Instructions to follow
Rewrite the rows from the line containing "The height and width of the screenshot is (973, 1920)." through the end of the rows, replacing "screenshot" with "screen capture" and leaving everything else unchanged. Omit the pictures.

(Extracted data entries)
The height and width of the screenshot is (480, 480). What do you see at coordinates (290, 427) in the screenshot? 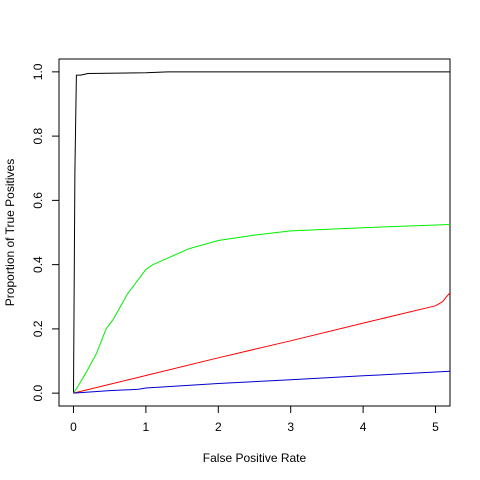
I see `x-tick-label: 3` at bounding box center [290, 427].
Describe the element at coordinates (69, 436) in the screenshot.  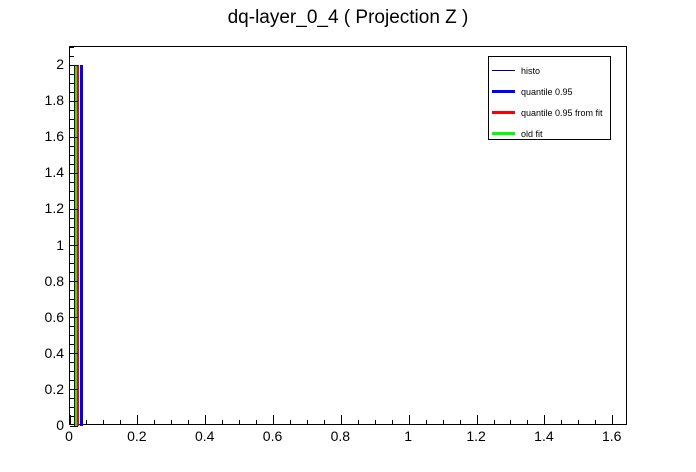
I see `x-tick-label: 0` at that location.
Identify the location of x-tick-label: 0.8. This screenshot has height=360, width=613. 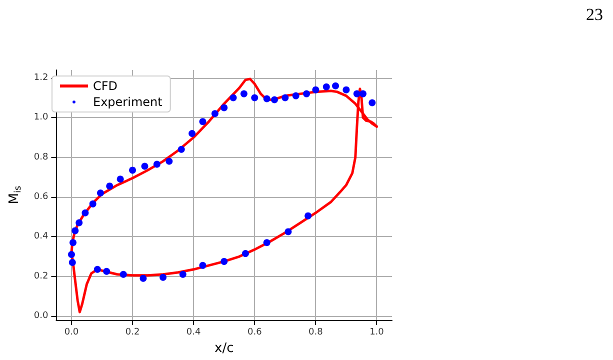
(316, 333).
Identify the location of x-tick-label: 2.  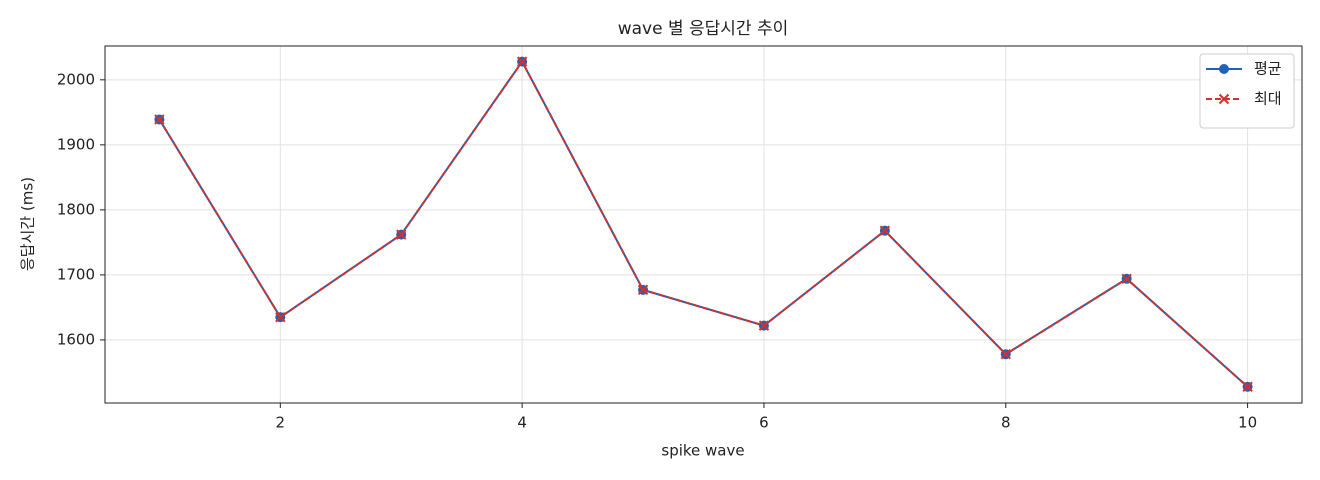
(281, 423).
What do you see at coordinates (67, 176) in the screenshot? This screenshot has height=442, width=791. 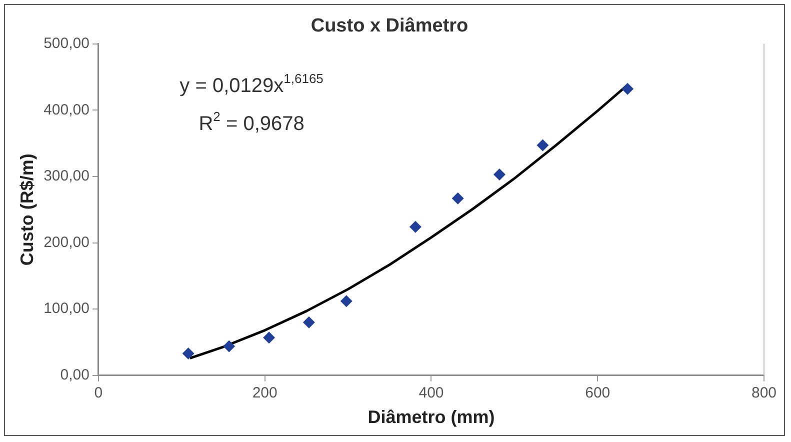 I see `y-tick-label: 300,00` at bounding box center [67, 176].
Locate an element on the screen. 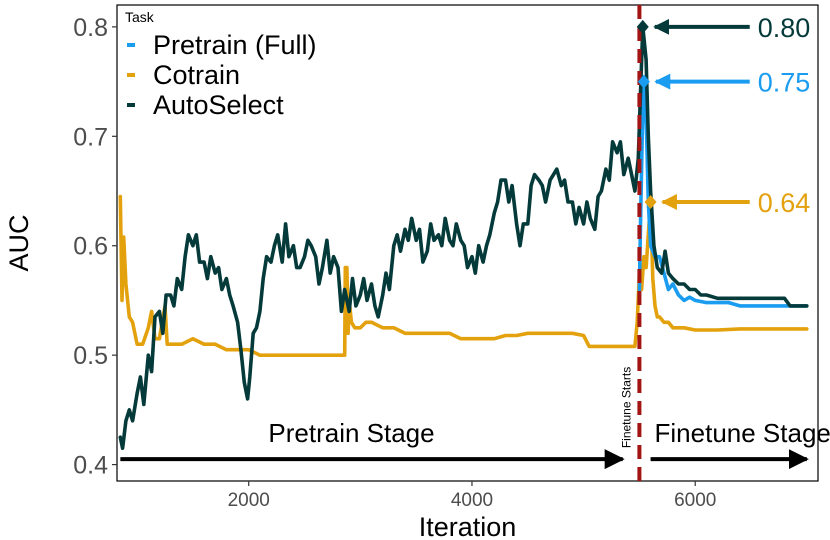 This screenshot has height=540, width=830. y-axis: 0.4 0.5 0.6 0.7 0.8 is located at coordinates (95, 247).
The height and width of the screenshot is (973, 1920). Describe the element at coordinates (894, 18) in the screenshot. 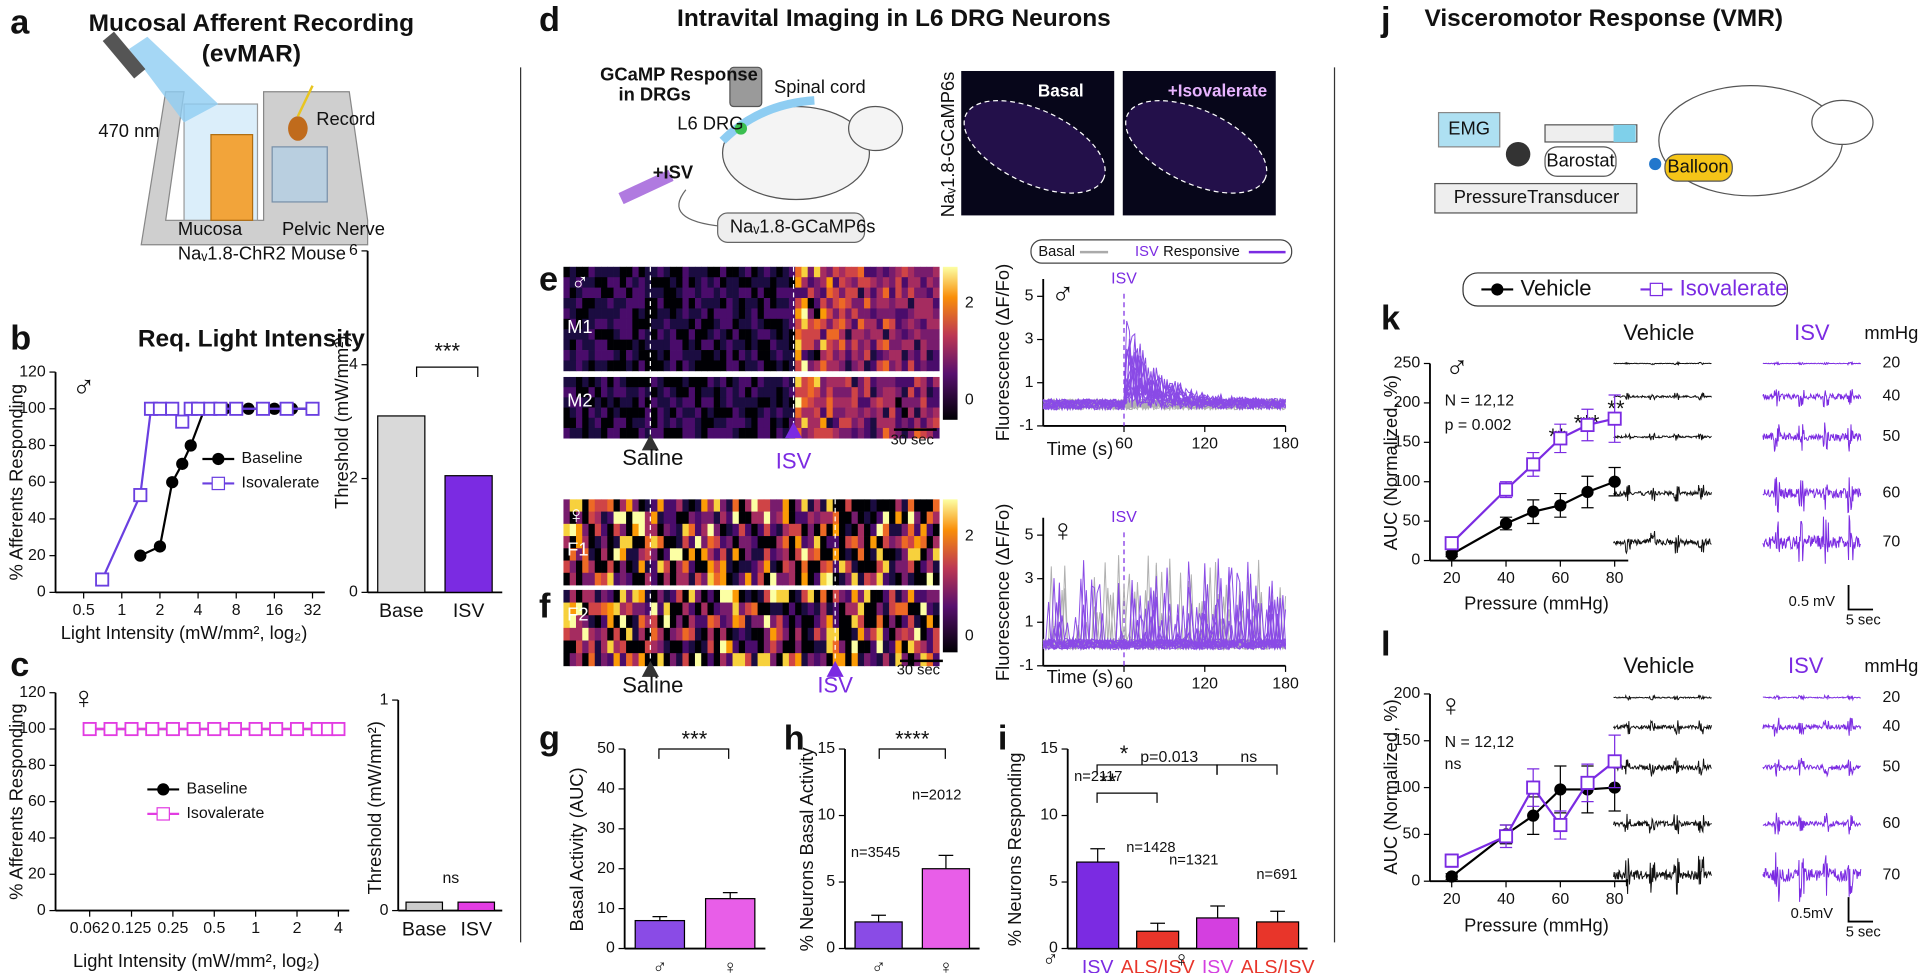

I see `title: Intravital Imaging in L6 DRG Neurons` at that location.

Solution to this exercise
The height and width of the screen capture is (973, 1920). Describe the element at coordinates (894, 18) in the screen capture. 

I see `title: Intravital Imaging in L6 DRG Neurons` at that location.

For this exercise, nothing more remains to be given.